- **Data to process**
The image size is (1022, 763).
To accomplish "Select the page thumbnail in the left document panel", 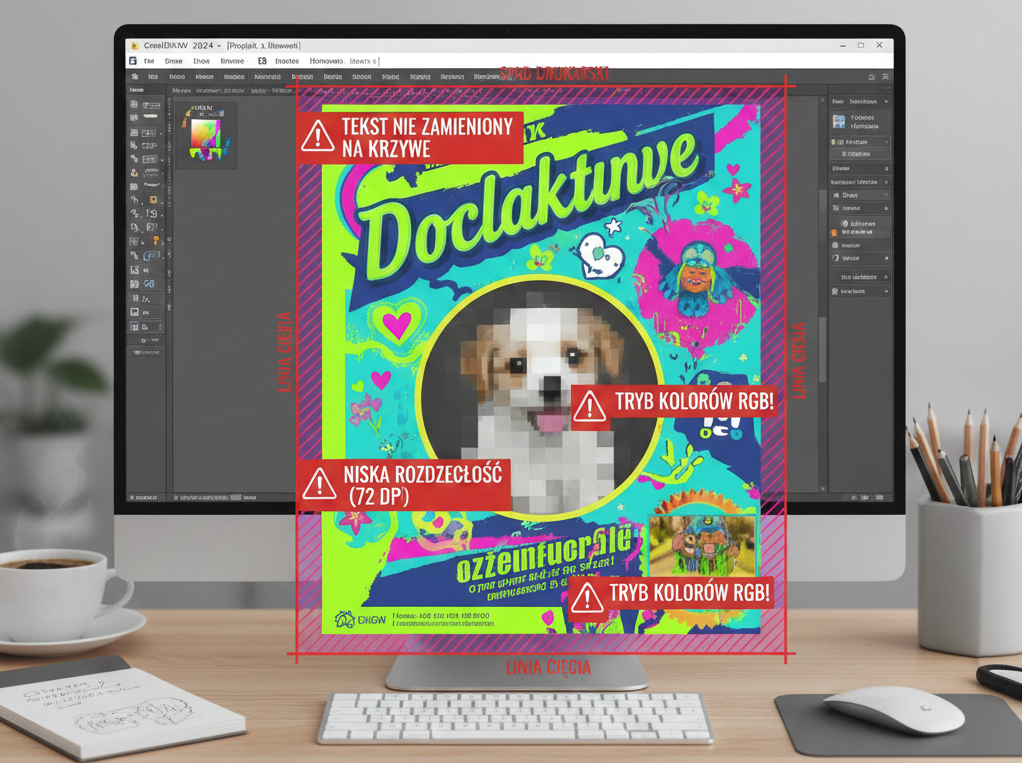I will (206, 133).
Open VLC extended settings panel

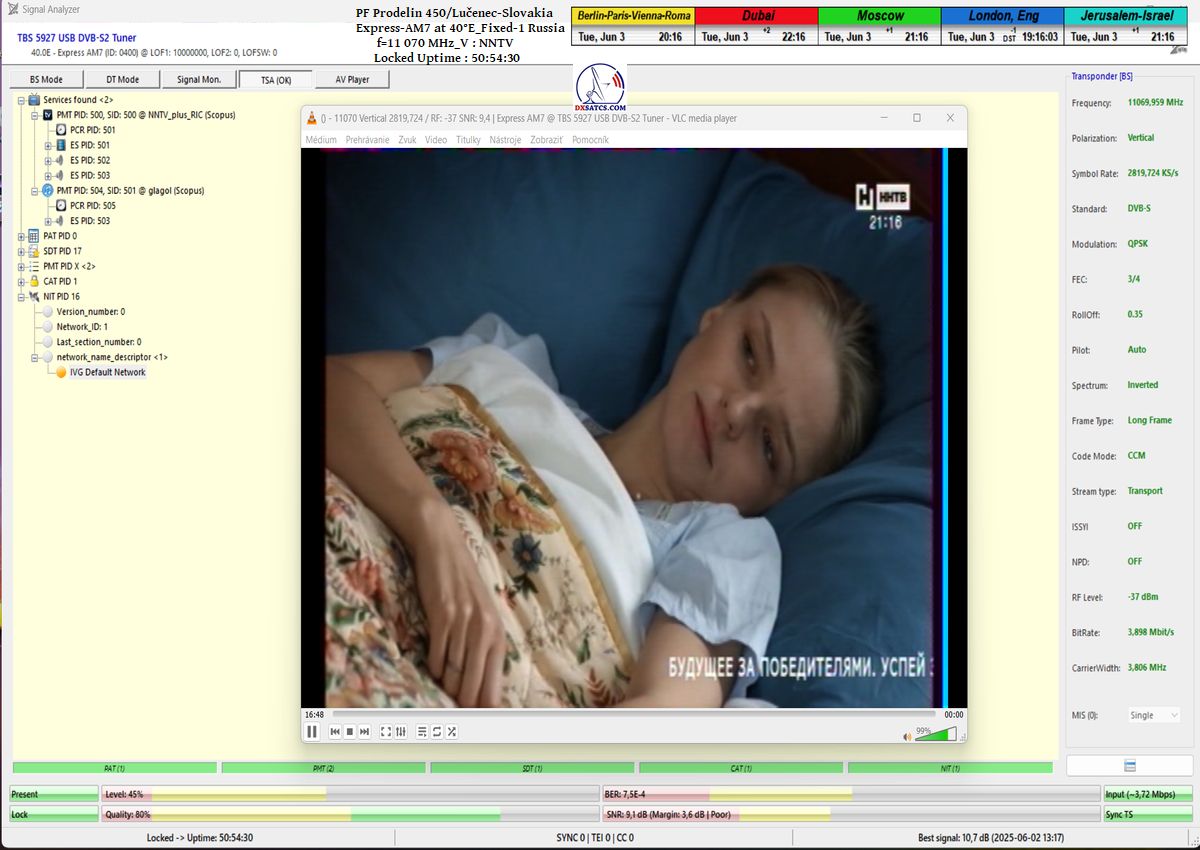pos(401,732)
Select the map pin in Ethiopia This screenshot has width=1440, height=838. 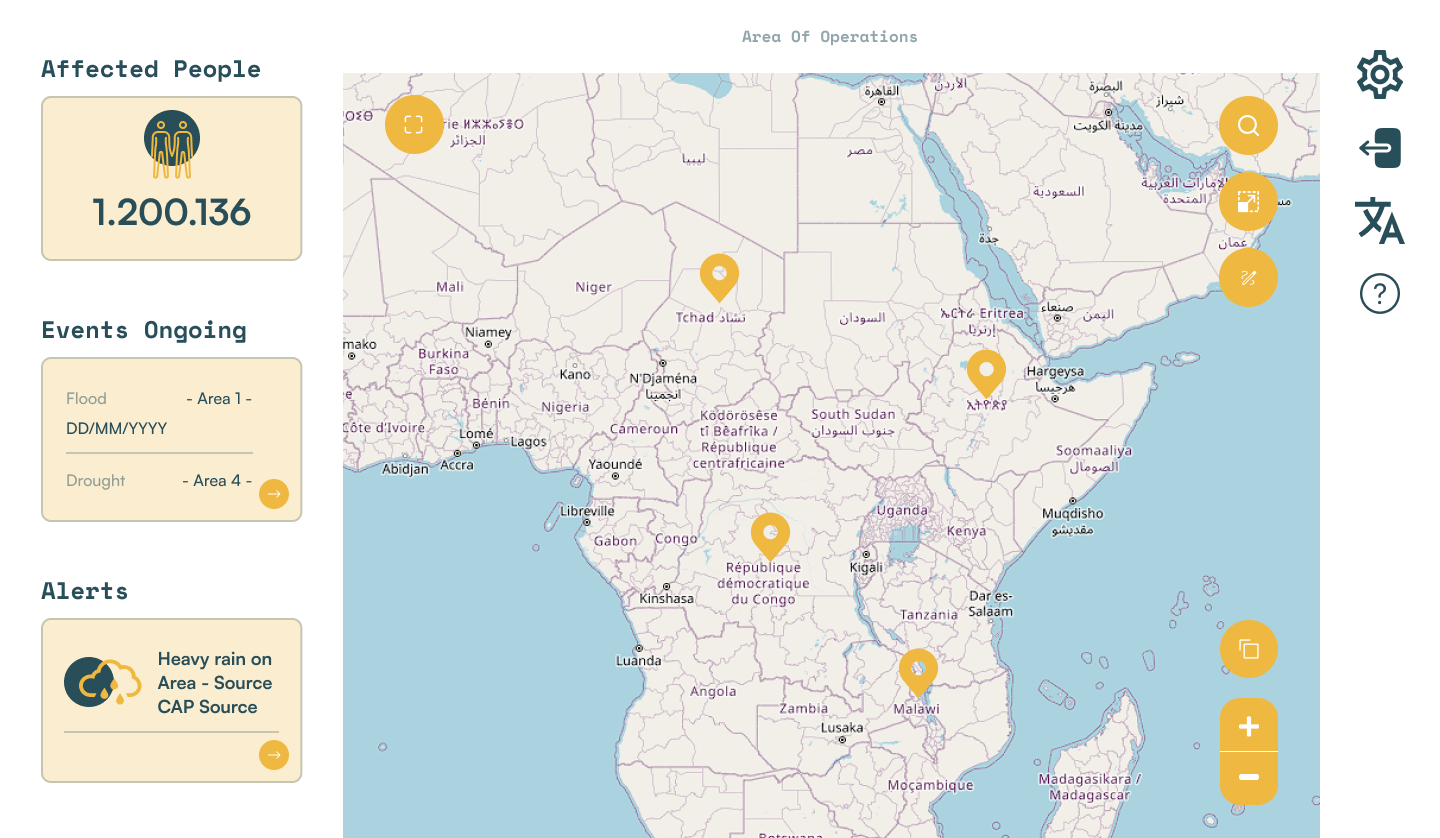[986, 371]
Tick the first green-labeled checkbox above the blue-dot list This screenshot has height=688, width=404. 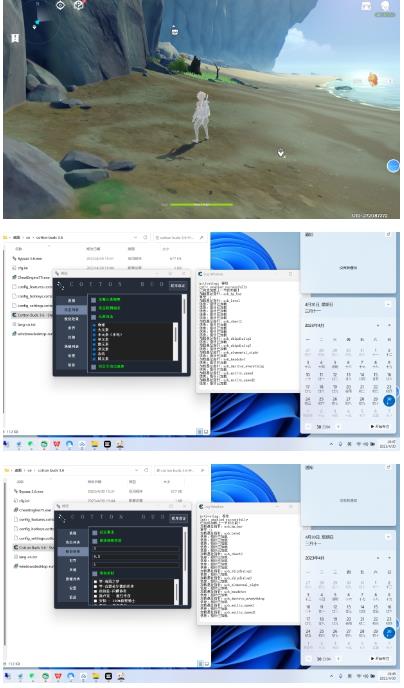(93, 300)
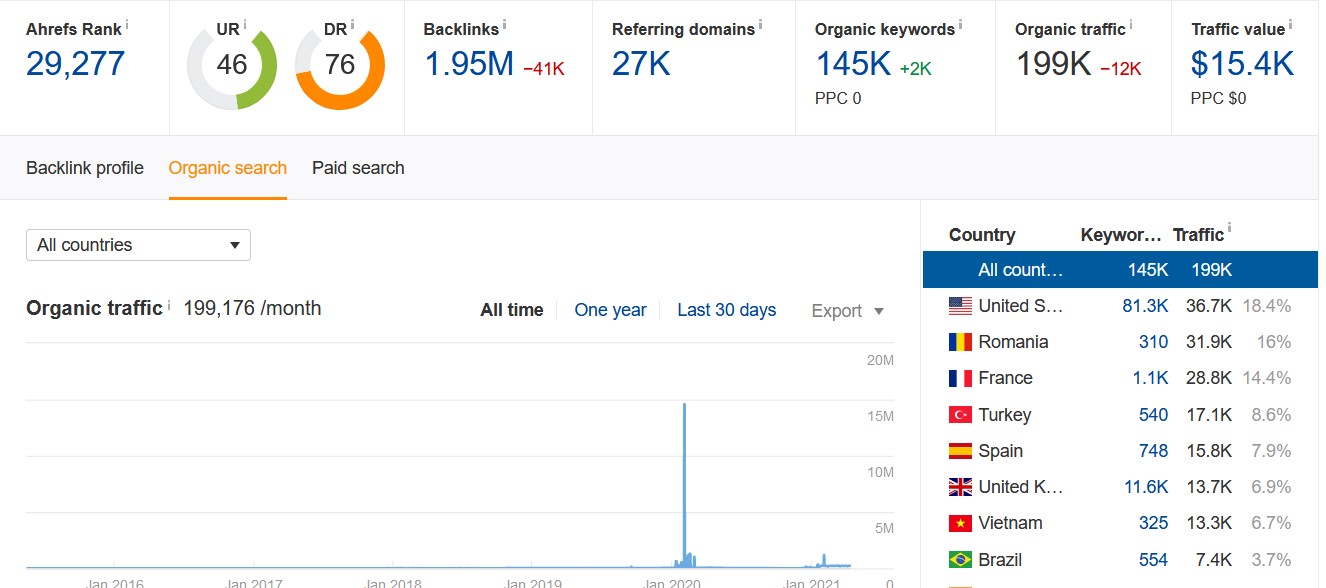
Task: Click the United States flag icon
Action: point(960,306)
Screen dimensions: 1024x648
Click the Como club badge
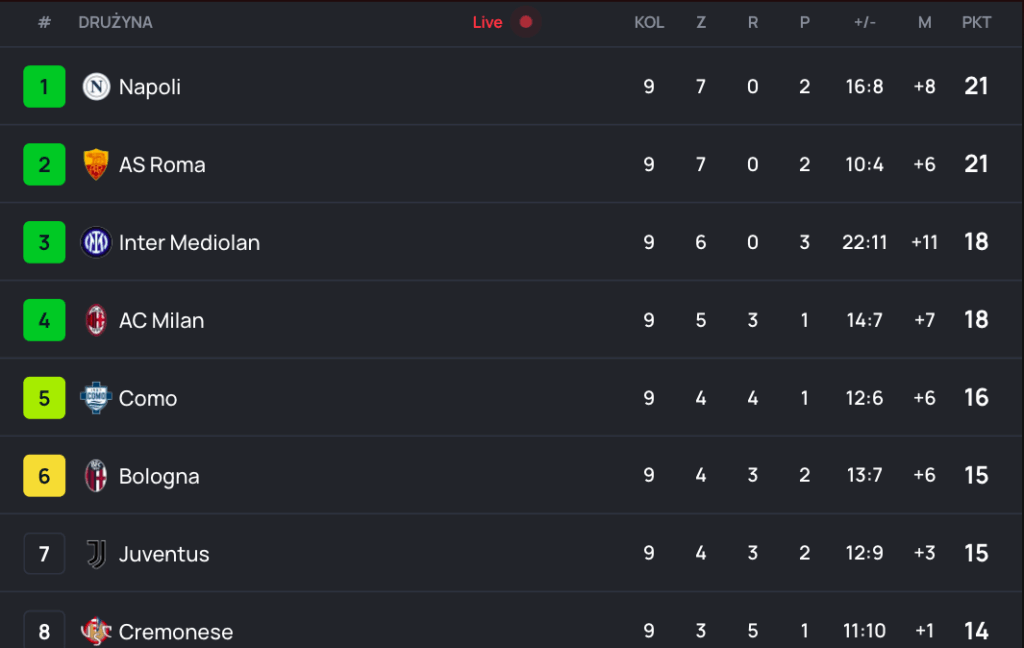(x=96, y=398)
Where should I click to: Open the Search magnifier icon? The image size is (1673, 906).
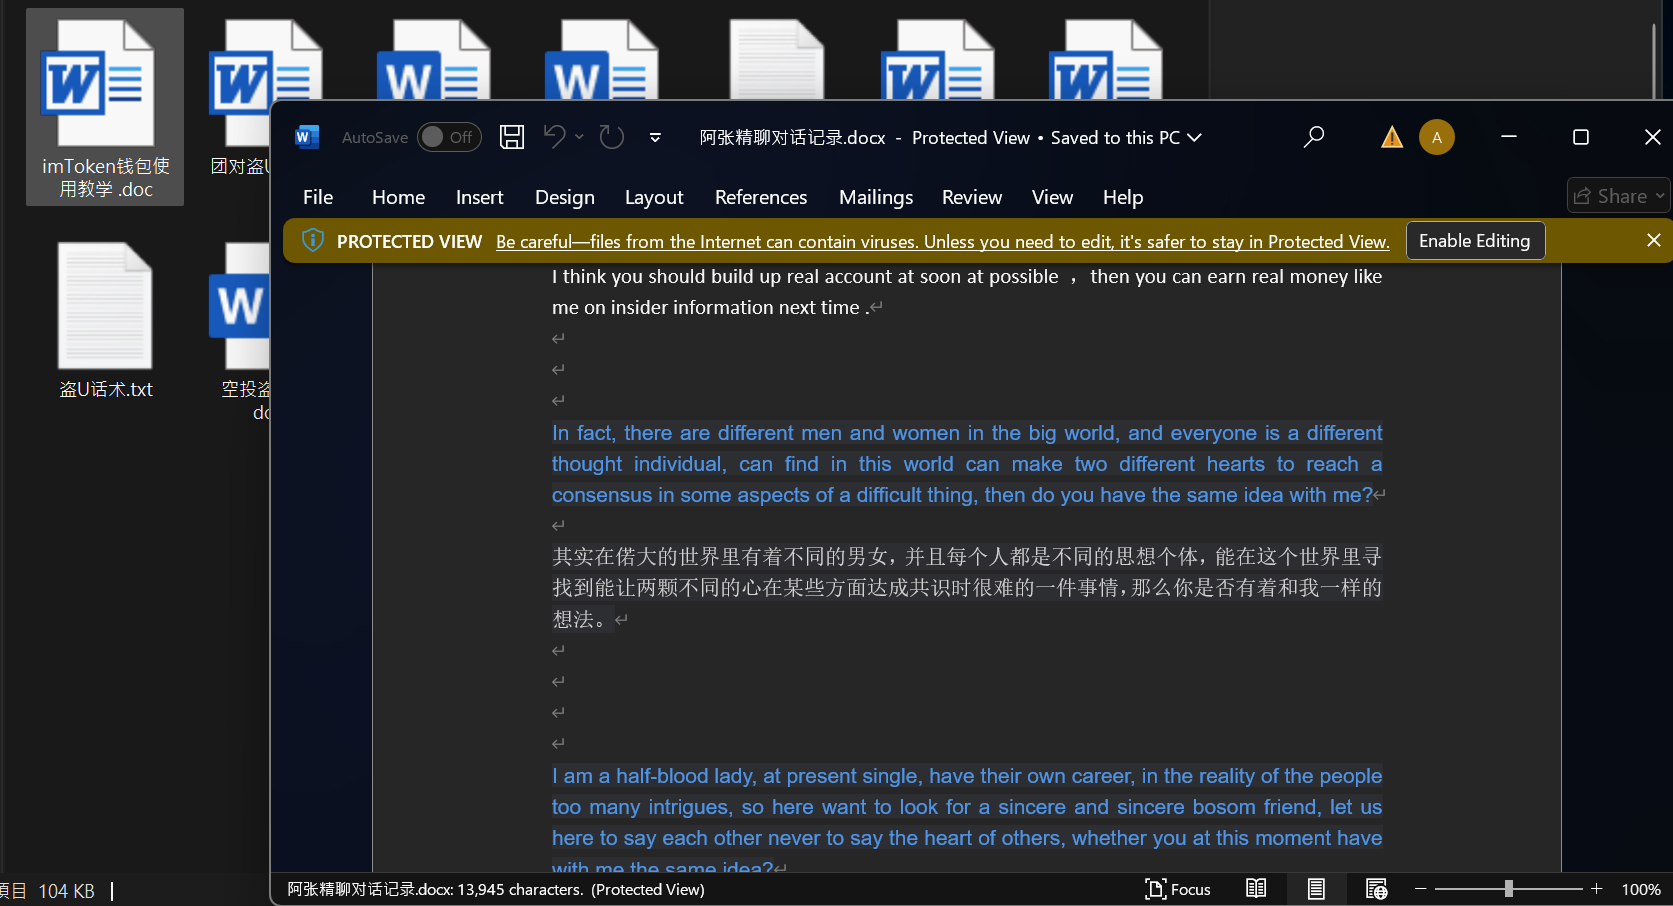pyautogui.click(x=1314, y=137)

- **Task statement**
Reproduce exactly the lines from the one containing "Where should I" through the last line of the records, both included, leaving out every picture.

- **Result**
Where should I click to: Open the Search magnifier icon? The image size is (1673, 906).
pyautogui.click(x=1314, y=137)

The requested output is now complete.